Bill C-51 needs to be scrapped



Bill C-51 gives our Canadian Government, police and CSIS extraordinary, vague and unnecessary powers.

Editor:

Bill C-51 gives our Canadian Government, police and CSIS extraordinary, vague and unnecessary powers without a compensating increase in oversight. The lack of accountability and transparency is dangerous and poses a risk to the civil rights and privacy rights of Canadians.

In a normal world, there would be a court case and you would be present there to hear complaints against you and you would have a lawyer who would be representing you.

However, under this legislation, you’re not allowed there, and neither is your lawyer. Instead, a Canadian Security Intelligence Service agents and a judge will be deciding your fate.

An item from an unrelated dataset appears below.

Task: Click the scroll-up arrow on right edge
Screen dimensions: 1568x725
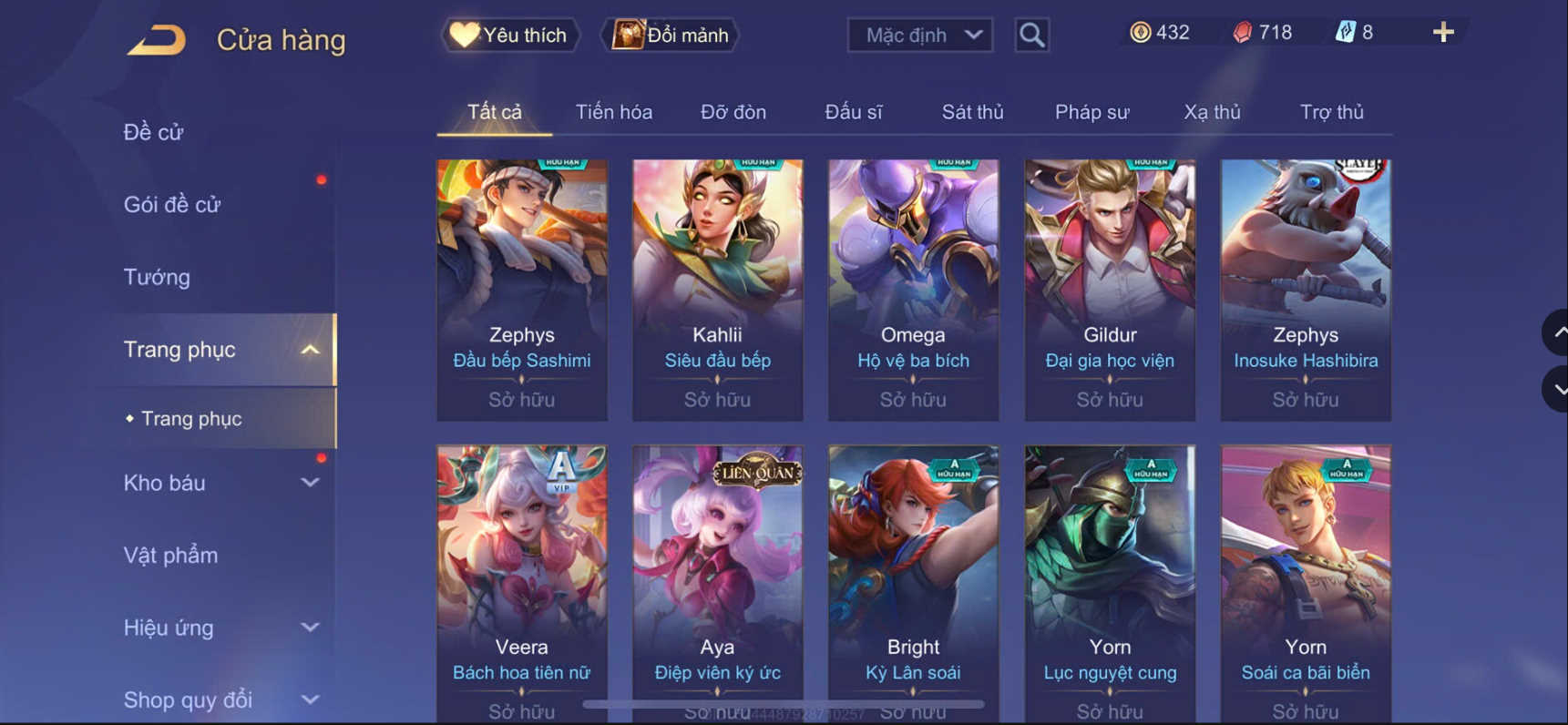Action: click(x=1556, y=333)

There is no appeal mechanism. In fact, you wouldn’t even know that you are being investigated and your future is being decided by total strangers because someone has called police telling them they do not like you and you look or act strange.

What if they make a mistake?  How are you going to defend yourself?

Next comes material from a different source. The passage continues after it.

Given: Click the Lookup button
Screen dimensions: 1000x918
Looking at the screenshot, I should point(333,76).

Who will be watching the watchers?

If you dislike what the government is doing and you speak out against it, you may be considered dangerous, so this bill poses a threat to free expression and human rights in Canada.

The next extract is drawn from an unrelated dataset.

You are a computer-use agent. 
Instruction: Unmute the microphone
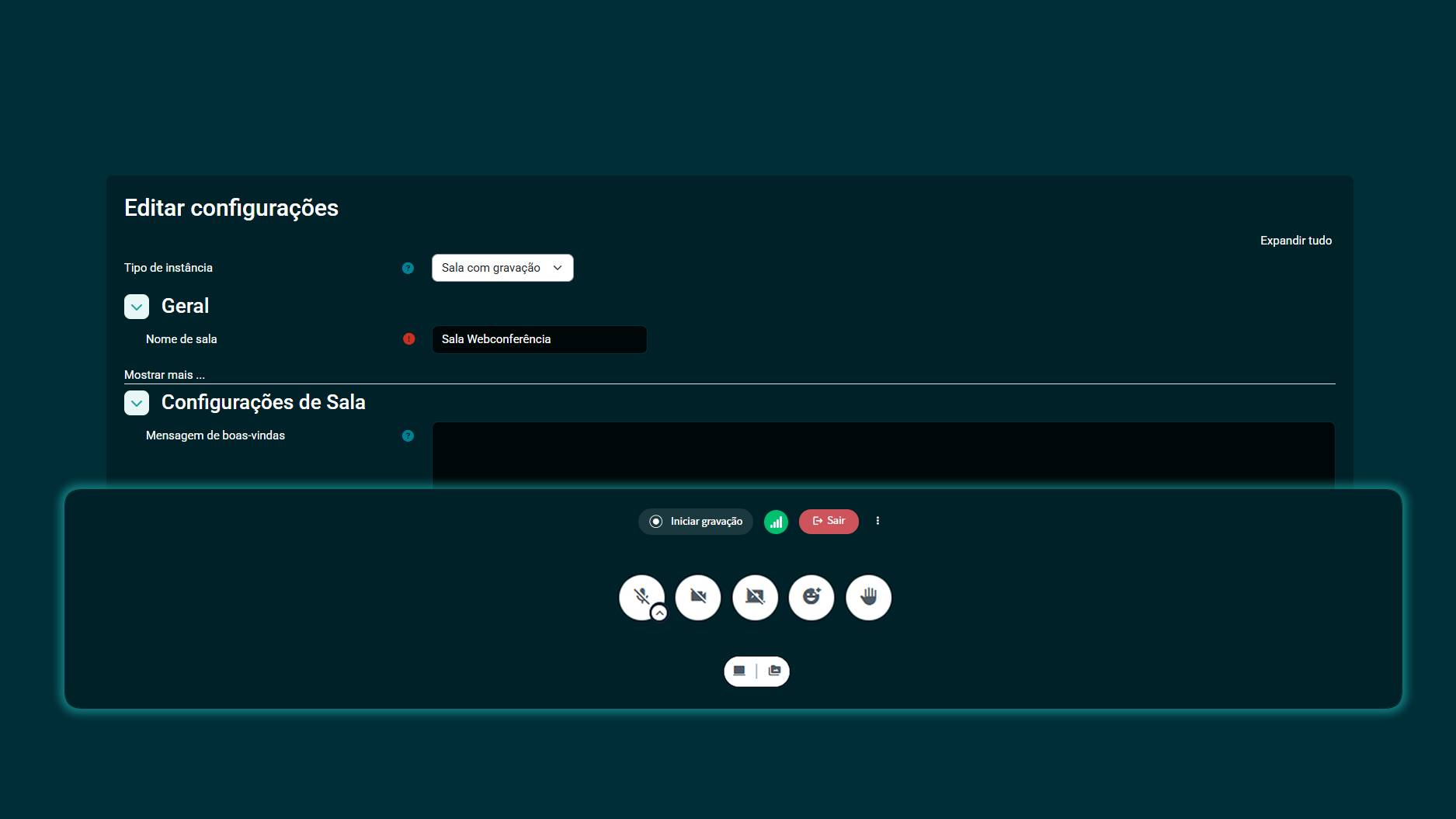pyautogui.click(x=640, y=595)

This bill can turn Canada into a police state.  We are all becoming the enemy and we’re not.

We do not want to give up privacy, freedom and our human rights for a false sense of security that no government, no police and no security agents can provide for us.

This is a fight with an invisible enemy, so the security agents and police will be asking for more resources, more tools and more freedom to do what they deem necessary to “protect” us.   Costs outweigh the benefits, so no, thank you.